From: Thomas Roessler <tlr@w3.org>
Date: Fri, 13 Aug 2010 12:10:18 +0200
Cc: Thomas Roessler <tlr@w3.org>, Sören Preibusch <Soeren.Preibusch@cl.cam.ac.uk>, 'Robin Berjon' <robin@berjon.com>, public-privacy@w3.org
Message-Id: <F88474AD-EFA1-492E-8A97-6692DFB024F2@w3.org>
To: David Singer <singer@apple.com>
On 12 Aug 2010, at 18:22, David Singer wrote:

> I think perhaps we also made the point that the icons 'rest' on the presumption that they highlight 'unusual' departures from 'normal' (since an icon that always appears, or never appears, doesn't convey much).

I've added some text on that:

"There was substantive feed-back and discussion about the proposal’s specific aspects. While the privacy icons approach rests on the assumption that “unusual” departures from “normal” practices are highlighted, workshop participants noted that many of the “privacy-unfriendly” practices identified in the proposal were, in fact, almost universally used by e-commerce sites."

> The icons seemed to be a third step on the road:
> a) define nomenclature, background terms, and so on, so privacy policy write-ups can avoid repeating 'what is a cookie' and so on, every time (and use common terms)
> b) define some baseline policy-fragments, so that privacy policies can say (for example) 'with respect to third-parties, we use the W3C Generous-Disclosure framework' 
> c) then, the icons kick in 'for data retention, we retain longer than the W3C Minimum Retention framework' (and hence we get an advisory icon displayed)
> Did this get captured?

I added some text:

"Participants also noted that standardizing both privacy icons and privacy rulesets would require several agreements: (a) a definition of nomenclature and background terms, and (b) a specific set of privacy properties that matter to users, and are acceptable to service providers. It was pointed out that P3P attempted to cover both of these areas, but suffered from the complexity that ensued."
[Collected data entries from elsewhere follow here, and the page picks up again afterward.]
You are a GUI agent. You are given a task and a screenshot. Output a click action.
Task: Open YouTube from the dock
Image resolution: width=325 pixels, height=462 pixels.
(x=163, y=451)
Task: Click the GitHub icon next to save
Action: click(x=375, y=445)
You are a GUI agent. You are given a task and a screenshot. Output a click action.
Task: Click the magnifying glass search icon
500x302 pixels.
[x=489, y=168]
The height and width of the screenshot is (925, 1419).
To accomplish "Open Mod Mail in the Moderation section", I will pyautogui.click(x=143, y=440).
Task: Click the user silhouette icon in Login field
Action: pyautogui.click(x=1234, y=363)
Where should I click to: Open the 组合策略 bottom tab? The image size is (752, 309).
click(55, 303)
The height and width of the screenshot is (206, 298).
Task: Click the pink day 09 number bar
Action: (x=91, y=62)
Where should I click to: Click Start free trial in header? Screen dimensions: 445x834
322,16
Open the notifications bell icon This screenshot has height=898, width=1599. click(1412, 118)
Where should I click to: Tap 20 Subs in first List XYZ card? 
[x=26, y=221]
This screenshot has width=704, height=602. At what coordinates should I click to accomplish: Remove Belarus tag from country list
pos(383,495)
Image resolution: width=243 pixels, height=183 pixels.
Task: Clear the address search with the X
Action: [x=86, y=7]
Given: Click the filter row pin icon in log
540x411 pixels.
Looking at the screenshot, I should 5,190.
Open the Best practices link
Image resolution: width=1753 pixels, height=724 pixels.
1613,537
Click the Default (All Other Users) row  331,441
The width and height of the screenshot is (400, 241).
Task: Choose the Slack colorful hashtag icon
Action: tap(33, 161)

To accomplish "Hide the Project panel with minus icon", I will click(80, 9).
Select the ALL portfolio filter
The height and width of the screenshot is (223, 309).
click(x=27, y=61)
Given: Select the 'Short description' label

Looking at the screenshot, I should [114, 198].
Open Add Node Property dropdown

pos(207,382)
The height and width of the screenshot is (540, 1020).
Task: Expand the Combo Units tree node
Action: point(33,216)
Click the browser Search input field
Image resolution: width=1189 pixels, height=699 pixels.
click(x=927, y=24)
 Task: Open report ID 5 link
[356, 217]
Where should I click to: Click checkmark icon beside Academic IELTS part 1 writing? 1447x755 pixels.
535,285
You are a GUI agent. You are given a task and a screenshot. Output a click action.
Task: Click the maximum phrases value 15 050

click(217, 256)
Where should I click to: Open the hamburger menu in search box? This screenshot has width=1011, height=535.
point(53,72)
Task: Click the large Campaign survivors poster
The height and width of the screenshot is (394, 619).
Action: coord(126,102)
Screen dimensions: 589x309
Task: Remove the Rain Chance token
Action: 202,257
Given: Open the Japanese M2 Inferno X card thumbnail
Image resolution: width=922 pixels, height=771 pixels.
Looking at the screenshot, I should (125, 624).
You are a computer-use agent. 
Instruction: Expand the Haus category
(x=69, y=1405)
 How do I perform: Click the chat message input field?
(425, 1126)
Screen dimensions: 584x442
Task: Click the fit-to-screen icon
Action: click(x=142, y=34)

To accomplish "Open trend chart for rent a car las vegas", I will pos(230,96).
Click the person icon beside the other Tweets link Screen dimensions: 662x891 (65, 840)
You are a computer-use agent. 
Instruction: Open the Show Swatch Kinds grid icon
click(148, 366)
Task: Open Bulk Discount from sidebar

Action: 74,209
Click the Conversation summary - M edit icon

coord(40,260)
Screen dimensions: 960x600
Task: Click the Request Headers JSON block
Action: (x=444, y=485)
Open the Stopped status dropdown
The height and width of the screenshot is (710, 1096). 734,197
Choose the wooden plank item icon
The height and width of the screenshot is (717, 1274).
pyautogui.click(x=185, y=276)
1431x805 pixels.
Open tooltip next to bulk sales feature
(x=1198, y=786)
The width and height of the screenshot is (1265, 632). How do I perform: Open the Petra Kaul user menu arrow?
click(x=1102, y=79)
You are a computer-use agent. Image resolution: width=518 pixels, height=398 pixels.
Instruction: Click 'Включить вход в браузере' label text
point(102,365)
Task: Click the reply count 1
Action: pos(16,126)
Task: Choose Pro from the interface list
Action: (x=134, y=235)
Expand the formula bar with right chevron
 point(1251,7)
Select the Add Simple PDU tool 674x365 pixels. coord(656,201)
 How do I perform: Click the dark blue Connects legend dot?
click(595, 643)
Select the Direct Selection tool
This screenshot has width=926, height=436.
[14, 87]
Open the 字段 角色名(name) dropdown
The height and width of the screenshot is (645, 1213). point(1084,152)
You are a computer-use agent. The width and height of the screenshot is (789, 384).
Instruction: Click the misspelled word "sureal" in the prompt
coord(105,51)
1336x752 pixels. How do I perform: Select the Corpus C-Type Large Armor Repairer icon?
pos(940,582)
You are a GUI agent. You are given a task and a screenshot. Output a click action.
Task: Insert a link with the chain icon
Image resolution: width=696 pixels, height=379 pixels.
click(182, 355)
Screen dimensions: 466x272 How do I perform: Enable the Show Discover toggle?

> On Aug 12, 2010, at 5:14 , Sören Preibusch wrote:
>> We seemed to have some consensus that, for instance, the use of operating
>> system-wide symbols to indicate that geo-location is active is preferable to
>> having each application (browser, ...) use their own iconography.

That was actually one of Marcos' points.  I've added this to the summary of Marcos' presentation:

"The study found implementations and their iconography to be largely inconsistent. Further guidance on user interface design may be a useful work item for best practices work. During discussion, participants brought up the value of consistent iconography across different implementations."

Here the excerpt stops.